David Caldwell was a candidate for the Jets' general manager position before he wound up taking the Jacksonville position and we might have found out part of the reason why the Jacksonville job was more appealing during his introductory press conference on Thursday.
Caldwell was asked about reports that Tim Tebow would make his way back to his hometown this offseason and left absolutely no debate about his feelings when he said that he saw no way that Tebow would be a Jaguar, even if he winds up being released by the Jets. Given owner Shad Khan's interest in acquiring Tebow before the fateful trade to the Jets, that suggests Caldwell wanted to go to a place where the owner wasn't putting preconditions on his employment.
Caldwell also fired coach Mike Mularkey, something he wouldn't have been able to do in New York thanks to Woody Johnson's insistence that Rex Ryan remain the team's coach through the 2013 season. That's pretty much the situation we discussed on Thursday when it came to the Jets' expanding list of G.M. candidates and the difficulties involved with hiring someone to run a football team without actually having the power to do what they want.
The comments about Tebow also rung a bit strange because there hasn't been an honest answer from the Jets involving Tebow during his entire time with the team. That leads us back to the owner making decisions about personnel that are normally left to general managers, something that winds up making the team look dysfunctional because their words and actions have about as much to do with each other as ice cream and nuclear weapons.

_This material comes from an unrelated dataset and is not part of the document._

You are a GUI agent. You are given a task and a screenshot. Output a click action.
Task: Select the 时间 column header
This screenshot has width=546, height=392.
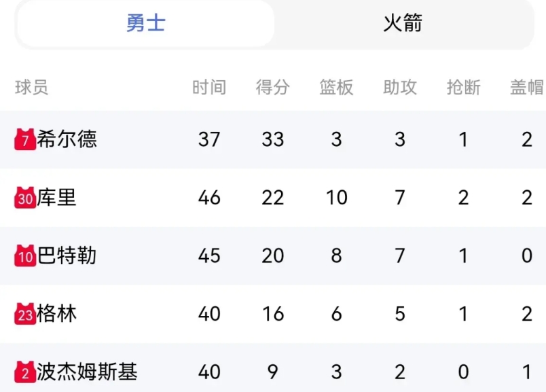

Don't just take my word for it. Listen to Mike Westhoff, who retired as the team's special teams coach at the end of the regular season and is thus free to reveal that all the talk about using Tebow on offense was never more than just talk.
"I don't think anyone's ever really answered that question," Westhoff said. "Why didn’t we do it? I honestly don't know. I know we didn't practice it. We didn't practice it in training camp. We were gonna unveil it. Well, I'm still waiting for the unveiling."
A while back, we suggested that Tebow only mattered as symbol of everything wrong with the Jets organization. When one of the team's key coaches is saying that Tebow was never anything more than a distraction and another G.M. breaks out of the vague nothingness of the usual press conference to make it clear he wants nothing to do with Tebow, it seems pretty clear that it was the correct take.